▶ **DATA FOR PROCESSING**:

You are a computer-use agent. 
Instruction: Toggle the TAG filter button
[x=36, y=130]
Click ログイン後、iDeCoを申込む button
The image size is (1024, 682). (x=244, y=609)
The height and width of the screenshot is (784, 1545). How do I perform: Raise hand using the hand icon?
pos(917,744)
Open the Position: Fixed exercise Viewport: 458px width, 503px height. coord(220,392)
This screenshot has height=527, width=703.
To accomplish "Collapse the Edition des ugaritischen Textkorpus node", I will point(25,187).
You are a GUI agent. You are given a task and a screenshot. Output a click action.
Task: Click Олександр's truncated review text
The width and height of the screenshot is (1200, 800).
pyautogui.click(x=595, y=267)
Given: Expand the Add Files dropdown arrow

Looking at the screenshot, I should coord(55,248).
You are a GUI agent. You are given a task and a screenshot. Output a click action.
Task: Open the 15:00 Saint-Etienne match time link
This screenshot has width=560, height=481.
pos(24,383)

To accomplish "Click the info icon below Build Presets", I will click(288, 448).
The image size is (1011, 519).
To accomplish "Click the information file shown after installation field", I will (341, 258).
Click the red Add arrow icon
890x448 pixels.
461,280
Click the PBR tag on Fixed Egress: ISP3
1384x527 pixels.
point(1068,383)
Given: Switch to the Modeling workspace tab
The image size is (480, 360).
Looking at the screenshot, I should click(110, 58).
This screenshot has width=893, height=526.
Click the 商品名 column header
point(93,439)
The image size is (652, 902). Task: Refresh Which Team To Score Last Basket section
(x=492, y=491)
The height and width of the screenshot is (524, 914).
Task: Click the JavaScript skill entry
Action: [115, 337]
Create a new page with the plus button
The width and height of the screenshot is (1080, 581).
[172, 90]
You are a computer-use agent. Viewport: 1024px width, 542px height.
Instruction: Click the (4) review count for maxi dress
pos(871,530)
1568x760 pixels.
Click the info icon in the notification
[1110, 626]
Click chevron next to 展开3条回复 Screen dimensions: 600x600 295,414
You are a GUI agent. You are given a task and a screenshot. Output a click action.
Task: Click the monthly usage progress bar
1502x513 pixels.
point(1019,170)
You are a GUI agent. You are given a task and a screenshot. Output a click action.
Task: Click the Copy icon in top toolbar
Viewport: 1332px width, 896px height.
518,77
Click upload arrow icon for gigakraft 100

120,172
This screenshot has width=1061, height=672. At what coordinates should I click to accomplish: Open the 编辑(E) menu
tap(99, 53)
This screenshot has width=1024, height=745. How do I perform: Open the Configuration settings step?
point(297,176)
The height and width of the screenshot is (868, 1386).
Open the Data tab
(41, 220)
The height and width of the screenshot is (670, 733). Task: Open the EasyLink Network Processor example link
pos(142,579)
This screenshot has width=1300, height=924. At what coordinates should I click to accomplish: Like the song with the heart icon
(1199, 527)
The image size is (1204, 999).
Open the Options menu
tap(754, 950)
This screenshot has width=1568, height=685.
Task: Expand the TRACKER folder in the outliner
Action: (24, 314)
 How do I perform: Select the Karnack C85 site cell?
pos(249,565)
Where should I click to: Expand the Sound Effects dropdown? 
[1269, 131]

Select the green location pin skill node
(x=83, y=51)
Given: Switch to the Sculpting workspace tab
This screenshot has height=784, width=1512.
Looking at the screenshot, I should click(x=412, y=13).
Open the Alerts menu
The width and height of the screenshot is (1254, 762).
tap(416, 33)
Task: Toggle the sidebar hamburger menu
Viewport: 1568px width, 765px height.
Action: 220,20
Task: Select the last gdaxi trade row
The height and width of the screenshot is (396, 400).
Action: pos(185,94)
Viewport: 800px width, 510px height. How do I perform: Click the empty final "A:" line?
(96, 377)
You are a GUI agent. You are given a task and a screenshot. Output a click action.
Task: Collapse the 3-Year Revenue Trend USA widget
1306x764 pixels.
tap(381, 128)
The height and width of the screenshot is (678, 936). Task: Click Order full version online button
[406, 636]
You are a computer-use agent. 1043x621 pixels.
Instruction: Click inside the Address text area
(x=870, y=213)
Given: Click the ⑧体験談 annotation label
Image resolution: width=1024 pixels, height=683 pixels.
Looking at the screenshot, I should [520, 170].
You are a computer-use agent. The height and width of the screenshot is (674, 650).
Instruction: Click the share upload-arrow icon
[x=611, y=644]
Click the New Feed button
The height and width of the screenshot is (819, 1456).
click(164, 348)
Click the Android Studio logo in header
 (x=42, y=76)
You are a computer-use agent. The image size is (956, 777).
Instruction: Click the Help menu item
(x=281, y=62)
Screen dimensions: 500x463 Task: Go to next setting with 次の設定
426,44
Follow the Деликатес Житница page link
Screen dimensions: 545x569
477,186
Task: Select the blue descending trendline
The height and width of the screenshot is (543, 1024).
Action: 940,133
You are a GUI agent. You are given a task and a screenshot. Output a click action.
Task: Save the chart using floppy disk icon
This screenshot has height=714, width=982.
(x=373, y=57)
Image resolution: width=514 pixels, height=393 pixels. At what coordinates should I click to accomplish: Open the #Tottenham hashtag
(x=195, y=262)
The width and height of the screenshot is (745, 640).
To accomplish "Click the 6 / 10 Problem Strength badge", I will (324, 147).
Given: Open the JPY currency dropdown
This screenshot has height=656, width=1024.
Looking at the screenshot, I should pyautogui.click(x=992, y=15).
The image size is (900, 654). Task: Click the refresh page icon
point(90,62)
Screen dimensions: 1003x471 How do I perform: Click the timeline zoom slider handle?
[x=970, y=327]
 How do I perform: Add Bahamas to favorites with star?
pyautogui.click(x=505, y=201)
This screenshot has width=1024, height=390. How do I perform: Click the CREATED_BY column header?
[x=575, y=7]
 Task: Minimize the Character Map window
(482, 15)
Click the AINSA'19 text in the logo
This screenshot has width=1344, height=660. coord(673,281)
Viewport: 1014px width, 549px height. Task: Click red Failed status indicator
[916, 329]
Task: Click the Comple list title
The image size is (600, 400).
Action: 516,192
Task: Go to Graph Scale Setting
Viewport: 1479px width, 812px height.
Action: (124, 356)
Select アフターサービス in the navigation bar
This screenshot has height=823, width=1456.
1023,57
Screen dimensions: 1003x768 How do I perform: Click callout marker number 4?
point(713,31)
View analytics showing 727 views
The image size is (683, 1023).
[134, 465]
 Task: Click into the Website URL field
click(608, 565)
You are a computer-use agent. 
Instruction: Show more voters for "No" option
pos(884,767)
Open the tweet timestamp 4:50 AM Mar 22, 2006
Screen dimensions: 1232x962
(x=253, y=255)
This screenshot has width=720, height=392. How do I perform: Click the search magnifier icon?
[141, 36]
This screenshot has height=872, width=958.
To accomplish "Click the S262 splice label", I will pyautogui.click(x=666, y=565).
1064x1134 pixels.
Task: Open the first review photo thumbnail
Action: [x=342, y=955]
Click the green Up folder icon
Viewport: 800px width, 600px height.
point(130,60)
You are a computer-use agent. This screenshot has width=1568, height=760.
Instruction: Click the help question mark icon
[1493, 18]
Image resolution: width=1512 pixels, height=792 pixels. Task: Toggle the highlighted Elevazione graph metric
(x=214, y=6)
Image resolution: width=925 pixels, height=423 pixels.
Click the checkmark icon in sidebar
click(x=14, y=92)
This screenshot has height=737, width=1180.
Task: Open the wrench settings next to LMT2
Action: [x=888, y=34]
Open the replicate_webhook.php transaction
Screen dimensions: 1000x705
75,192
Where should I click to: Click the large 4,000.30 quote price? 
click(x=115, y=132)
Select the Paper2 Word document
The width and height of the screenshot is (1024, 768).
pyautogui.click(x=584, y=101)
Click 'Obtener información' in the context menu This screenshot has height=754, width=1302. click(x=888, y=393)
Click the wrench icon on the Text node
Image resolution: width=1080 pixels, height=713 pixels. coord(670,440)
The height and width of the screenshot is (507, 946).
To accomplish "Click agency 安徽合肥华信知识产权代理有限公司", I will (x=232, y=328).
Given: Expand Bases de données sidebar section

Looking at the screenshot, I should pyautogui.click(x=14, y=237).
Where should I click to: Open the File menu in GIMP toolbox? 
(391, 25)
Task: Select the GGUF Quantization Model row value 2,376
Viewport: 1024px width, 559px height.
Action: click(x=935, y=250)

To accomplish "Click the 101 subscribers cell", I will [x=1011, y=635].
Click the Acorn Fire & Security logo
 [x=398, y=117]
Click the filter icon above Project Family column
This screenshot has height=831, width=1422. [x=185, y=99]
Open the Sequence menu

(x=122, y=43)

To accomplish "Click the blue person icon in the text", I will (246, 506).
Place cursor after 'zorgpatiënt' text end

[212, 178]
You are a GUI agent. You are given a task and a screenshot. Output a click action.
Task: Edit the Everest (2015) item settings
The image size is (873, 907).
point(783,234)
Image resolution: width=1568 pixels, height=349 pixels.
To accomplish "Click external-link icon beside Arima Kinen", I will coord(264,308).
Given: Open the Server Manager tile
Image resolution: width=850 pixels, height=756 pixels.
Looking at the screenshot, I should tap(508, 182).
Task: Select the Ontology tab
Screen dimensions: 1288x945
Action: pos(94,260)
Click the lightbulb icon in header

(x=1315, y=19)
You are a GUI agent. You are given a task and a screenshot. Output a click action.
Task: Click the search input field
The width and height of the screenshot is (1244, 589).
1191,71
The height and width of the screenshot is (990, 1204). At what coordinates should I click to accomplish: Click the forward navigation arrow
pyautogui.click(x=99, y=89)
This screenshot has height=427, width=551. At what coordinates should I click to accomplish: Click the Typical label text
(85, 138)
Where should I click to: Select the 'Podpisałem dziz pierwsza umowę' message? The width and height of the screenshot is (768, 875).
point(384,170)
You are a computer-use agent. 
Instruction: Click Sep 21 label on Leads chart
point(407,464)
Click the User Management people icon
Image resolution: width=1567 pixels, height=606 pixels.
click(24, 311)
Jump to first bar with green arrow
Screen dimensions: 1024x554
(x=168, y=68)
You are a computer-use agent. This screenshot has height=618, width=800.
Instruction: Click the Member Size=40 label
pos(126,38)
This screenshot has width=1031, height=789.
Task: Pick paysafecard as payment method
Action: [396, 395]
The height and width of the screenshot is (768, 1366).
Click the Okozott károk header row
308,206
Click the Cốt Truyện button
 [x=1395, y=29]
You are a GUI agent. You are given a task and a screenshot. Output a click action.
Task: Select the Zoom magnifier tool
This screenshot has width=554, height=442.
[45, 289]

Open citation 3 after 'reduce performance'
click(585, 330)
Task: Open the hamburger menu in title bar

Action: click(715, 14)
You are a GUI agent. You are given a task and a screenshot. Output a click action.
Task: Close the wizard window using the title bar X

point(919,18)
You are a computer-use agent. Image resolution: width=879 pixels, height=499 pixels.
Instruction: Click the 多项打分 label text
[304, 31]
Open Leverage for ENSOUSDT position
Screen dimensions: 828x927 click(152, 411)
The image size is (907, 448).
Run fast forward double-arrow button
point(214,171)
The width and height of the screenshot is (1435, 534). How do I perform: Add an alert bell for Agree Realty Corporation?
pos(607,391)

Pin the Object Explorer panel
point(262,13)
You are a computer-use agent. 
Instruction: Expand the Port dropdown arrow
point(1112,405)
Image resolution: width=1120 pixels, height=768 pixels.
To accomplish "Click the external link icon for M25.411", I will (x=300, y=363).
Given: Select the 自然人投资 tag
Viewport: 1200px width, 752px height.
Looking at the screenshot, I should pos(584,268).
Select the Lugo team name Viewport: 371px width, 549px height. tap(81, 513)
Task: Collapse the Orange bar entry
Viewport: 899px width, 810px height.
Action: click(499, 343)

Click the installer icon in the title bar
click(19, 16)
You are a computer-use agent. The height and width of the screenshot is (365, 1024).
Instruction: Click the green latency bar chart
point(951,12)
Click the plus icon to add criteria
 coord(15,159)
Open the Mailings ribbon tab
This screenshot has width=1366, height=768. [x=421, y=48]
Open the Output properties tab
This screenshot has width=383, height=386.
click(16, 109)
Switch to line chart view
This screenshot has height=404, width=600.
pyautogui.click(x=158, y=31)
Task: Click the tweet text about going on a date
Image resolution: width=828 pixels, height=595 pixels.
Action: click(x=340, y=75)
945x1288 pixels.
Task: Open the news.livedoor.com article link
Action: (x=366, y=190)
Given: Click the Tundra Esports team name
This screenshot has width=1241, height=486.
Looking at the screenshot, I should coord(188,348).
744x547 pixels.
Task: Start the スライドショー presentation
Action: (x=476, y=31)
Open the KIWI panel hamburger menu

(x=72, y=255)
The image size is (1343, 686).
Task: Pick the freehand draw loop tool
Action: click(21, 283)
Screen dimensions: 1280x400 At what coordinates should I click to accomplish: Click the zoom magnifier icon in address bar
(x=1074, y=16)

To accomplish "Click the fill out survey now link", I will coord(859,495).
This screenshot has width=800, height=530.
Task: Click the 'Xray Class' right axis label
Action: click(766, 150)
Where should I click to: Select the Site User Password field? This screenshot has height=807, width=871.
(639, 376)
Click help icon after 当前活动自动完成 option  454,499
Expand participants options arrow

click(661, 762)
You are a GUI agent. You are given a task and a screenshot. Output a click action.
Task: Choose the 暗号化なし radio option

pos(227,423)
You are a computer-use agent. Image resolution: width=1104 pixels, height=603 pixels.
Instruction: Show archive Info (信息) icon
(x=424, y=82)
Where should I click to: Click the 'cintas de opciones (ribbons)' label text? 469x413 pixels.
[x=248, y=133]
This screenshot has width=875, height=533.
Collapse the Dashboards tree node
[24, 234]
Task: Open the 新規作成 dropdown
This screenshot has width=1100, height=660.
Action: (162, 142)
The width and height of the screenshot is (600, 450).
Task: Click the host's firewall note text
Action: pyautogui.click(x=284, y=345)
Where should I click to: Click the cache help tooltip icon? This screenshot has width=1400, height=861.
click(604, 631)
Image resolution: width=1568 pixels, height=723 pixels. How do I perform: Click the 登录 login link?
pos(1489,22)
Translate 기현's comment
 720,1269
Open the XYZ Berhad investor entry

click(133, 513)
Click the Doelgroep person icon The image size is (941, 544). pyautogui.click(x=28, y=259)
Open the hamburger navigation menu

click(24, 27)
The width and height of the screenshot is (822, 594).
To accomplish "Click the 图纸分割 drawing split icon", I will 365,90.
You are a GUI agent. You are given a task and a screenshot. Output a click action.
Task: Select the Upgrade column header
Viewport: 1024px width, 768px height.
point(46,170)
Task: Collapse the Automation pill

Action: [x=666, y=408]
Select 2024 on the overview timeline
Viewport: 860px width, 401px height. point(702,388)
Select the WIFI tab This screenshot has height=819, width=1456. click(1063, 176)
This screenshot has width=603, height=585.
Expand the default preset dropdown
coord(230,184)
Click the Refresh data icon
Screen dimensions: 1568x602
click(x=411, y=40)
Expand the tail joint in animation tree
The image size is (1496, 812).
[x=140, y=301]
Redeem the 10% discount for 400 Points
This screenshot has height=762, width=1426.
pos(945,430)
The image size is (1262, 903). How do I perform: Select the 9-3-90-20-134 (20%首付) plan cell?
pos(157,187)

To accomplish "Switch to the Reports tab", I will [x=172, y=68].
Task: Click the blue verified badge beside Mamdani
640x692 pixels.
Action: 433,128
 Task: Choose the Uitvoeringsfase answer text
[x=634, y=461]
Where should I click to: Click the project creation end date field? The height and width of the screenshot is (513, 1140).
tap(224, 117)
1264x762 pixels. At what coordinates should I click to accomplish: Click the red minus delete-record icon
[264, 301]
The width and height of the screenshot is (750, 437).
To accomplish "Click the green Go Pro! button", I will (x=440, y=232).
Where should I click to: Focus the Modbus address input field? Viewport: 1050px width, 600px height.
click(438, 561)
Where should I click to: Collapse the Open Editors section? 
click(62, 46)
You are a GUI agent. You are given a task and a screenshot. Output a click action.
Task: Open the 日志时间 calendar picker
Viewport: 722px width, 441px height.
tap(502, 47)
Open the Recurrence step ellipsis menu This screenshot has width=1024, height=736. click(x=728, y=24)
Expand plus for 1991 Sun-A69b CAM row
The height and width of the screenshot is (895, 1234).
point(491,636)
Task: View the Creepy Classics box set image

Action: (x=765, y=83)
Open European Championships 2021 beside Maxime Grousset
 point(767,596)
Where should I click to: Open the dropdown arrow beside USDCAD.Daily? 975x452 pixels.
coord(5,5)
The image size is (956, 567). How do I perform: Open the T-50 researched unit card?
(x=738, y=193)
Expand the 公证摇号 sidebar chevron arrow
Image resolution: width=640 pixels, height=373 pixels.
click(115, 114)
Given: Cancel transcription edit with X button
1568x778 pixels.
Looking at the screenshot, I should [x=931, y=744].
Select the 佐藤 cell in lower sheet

▶ **WHAT THE EXERCISE ASKS**: Would you output, from the records above, exactly the run of lines that starts at the line containing "Where should I click to: Click the project" and ends at the line containing "The width and height of the screenshot is (750, 437).", and only that run?

▶ **WRITTEN REPLY**:
Where should I click to: Click the project creation end date field? The height and width of the screenshot is (513, 1140).
tap(224, 117)
1264x762 pixels. At what coordinates should I click to accomplish: Click the red minus delete-record icon
[264, 301]
The width and height of the screenshot is (750, 437).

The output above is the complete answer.